Saturday, 5 November 2011


I discovered today that there is one slightly peculiar similarity between me and one of my photographic heroes -

Garry Winogrand.

We both had deadbolts on the inside of our darkrooms, both for a rather unusual reason.

I would have thought that the only normal reason anyone could have for wanting to lock themselves into their own darkroom would have been to stop someone accidentally opening the door and letting the light in.  Either that or to preserve one's privacy whilst one is working.

In the case of me and Garry this wasn't the case.  It was to prevent the ingress, or in my case the egress, of one particular person.

According to a fascinating blog entry from Norman Bringsjord (link below), a one time student of Garry Winogrand, Garry had a large deadbolt fitted on the inside of his darkroom to prevent his belongings going astray whilst he went through a divorce.  Since he, or someone, would have had to be inside the darkroom at the time, a fact that would be obvious from the outside, one might normally have expected that to be enough.
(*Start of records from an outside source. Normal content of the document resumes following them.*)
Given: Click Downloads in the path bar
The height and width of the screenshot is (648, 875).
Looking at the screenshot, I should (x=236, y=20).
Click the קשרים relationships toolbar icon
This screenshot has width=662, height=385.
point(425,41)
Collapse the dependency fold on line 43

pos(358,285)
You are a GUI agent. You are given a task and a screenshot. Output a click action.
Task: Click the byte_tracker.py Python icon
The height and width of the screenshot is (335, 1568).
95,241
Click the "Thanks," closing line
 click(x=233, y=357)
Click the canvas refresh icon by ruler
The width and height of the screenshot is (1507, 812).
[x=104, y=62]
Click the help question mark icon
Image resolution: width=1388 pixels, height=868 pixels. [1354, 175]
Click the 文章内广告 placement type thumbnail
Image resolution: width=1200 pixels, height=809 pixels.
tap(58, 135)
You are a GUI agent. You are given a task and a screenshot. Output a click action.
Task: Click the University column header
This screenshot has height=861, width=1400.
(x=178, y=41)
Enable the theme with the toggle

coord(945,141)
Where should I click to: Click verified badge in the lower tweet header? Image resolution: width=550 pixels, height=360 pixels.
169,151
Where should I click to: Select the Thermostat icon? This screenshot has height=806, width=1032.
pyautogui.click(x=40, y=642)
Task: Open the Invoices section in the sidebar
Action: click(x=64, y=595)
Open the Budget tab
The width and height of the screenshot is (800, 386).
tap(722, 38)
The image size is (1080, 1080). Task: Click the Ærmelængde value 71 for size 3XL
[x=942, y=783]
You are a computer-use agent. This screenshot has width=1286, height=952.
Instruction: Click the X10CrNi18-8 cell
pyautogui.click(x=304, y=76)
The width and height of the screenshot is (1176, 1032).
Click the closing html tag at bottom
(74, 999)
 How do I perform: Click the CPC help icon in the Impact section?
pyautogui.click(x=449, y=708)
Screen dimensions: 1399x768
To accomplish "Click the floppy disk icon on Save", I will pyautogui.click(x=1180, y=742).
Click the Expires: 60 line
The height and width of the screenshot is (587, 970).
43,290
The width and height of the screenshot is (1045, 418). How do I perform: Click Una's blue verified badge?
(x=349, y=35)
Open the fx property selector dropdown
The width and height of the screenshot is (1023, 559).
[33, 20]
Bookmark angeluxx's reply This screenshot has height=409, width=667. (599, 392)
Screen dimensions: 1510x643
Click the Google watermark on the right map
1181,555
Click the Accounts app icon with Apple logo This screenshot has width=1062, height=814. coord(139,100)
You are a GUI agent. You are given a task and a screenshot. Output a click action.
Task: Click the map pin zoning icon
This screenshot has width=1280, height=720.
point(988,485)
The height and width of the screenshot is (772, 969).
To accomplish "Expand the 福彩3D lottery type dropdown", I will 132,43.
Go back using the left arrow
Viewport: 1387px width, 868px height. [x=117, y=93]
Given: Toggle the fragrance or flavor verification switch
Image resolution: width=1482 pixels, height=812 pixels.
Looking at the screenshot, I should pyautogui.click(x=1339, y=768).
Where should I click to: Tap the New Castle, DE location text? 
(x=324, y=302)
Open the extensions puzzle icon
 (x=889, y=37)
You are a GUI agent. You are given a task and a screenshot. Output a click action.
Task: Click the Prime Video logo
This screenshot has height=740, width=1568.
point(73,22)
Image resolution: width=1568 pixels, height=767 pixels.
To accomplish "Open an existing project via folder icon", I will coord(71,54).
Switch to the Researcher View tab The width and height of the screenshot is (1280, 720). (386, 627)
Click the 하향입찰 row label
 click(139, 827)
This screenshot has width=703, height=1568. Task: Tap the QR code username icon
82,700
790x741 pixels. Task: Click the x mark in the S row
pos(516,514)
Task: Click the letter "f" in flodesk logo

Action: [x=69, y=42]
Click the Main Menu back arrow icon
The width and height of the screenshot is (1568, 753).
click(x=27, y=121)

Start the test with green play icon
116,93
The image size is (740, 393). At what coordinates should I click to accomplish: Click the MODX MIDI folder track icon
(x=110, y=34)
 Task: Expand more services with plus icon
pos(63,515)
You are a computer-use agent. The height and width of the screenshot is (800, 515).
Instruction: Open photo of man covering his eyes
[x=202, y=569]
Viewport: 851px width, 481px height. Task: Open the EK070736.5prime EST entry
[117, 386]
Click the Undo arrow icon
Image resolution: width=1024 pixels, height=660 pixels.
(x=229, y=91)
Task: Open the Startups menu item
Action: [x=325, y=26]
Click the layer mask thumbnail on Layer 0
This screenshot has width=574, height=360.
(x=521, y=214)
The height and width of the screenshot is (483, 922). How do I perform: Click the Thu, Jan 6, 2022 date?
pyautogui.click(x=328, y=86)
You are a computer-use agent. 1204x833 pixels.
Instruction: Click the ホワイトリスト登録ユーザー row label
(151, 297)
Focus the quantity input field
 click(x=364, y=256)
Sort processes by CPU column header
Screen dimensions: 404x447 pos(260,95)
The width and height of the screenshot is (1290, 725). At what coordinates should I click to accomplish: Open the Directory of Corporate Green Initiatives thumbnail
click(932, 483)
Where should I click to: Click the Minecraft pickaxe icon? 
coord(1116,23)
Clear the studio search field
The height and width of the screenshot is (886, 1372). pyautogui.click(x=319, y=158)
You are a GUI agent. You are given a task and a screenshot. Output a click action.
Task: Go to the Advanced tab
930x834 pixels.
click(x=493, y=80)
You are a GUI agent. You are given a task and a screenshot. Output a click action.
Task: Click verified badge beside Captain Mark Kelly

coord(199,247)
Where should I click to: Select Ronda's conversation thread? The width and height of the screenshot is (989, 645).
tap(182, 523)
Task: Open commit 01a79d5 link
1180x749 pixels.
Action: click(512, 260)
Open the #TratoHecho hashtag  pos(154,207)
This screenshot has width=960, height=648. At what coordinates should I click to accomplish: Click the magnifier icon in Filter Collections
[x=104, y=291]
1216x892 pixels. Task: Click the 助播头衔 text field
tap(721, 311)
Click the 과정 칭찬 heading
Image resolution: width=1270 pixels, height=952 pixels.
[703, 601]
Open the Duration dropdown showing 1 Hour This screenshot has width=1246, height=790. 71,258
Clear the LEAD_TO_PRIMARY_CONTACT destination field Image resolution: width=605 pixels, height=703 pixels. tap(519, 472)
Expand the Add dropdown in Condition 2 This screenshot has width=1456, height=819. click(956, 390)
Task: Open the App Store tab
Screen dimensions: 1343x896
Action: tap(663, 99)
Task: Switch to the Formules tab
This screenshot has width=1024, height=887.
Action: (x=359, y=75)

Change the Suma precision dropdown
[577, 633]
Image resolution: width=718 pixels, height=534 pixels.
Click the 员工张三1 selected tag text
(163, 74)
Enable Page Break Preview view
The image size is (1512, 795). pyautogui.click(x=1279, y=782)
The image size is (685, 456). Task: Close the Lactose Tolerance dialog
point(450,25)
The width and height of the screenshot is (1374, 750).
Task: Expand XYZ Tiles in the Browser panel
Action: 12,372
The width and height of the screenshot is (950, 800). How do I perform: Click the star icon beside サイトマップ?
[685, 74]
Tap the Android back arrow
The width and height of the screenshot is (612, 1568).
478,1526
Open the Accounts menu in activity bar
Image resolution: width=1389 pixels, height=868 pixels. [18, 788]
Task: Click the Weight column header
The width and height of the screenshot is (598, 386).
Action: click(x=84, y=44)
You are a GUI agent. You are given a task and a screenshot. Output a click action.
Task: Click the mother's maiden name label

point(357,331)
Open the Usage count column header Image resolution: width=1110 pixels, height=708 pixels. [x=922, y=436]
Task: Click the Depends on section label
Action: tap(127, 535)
Maybe Garry Winogrand's ex was a particularly formidable woman?

In my case, having a deadbolt on the inside door of my darkroom was to prevent someone getting out, not in.  That someone was me.

It was the late ‘70s, when I'd just started  to take photography really seriously.  Due to finances though, my whole set-up was still amateur in the extreme.  I only owned one camera body and one lens, and my flash unit was a cheap Sunpak, which I mounted on my camera upside down, with a contraption made from a bent coat hanger and a lot of sellotape.

I set up a small darkroom in the house that my family rented with a couple of our friends.  The only spare space I could utilise was the cupboard under the stairs (which we used as a larder).  If I moved all the food out, I found that there was just enough room for me to stand between the inside of the door and the larder’s bottom shelf.  But only just.  I found that (and this is no exaggeration) if I breathed out too heavily or leant back only slightly, the door would ping open and I’d fog everything.  I solved this problem by fitting a deadbolt on the inside of the door and locking myself in.

It wasn’t a particularly pretty arrangement but it worked and I kept that set up for several years.  My first three one man shows were all printed in the darkroom/larder including 'The Kiss' at the Photographers Gallery in 1982.  The above shot was in that show and also used on the poster.